* **DESCRIPTION OF THE TASK**
Output exactly the lines below, starting with the line that has "Оплата і доставка (952, 1684)" and going on through the line that has "Chivay (867, 948)", both included, and no other lines.

* **Items listed in a dataset**
+ + + + +

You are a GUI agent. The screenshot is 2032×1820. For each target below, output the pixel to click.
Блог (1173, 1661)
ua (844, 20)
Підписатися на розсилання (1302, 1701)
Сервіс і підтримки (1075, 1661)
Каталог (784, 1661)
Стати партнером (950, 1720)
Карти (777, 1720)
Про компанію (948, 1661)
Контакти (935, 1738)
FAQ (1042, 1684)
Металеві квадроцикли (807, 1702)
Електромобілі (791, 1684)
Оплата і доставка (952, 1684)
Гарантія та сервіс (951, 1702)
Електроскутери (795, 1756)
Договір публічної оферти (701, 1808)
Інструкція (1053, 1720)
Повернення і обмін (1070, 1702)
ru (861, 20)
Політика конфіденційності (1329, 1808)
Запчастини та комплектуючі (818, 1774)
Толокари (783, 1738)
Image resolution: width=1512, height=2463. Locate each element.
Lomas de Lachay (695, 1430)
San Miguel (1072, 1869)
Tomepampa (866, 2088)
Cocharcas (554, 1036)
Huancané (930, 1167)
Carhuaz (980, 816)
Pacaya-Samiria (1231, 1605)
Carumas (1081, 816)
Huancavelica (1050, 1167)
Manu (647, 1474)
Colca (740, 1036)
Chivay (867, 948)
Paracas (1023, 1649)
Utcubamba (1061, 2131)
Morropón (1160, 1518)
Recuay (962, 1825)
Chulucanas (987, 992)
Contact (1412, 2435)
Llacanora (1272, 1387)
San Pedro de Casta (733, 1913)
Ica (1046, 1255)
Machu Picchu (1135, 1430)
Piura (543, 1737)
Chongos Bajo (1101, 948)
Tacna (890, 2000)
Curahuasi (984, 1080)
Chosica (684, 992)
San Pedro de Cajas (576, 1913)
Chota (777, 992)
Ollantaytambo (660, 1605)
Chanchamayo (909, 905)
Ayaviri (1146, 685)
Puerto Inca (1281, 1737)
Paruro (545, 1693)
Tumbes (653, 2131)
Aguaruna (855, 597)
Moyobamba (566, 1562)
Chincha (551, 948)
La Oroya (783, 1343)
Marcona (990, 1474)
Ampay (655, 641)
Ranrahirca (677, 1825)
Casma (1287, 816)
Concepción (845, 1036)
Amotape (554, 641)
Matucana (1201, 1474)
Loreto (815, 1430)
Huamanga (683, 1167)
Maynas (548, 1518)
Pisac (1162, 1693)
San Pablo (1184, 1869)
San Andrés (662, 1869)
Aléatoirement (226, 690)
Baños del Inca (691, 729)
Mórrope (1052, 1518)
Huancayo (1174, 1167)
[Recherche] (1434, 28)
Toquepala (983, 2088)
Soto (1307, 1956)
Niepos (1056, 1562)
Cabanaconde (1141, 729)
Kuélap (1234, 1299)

+ + + + +

* **ANSWER TO THIS EXERCISE**
Оплата і доставка (952, 1684)
Гарантія та сервіс (951, 1702)
Електроскутери (795, 1756)
Договір публічної оферти (701, 1808)
Інструкція (1053, 1720)
Повернення і обмін (1070, 1702)
ru (861, 20)
Політика конфіденційності (1329, 1808)
Запчастини та комплектуючі (818, 1774)
Толокари (783, 1738)
Image resolution: width=1512, height=2463. Locate each element.
Lomas de Lachay (695, 1430)
San Miguel (1072, 1869)
Tomepampa (866, 2088)
Cocharcas (554, 1036)
Huancané (930, 1167)
Carhuaz (980, 816)
Pacaya-Samiria (1231, 1605)
Carumas (1081, 816)
Huancavelica (1050, 1167)
Manu (647, 1474)
Colca (740, 1036)
Chivay (867, 948)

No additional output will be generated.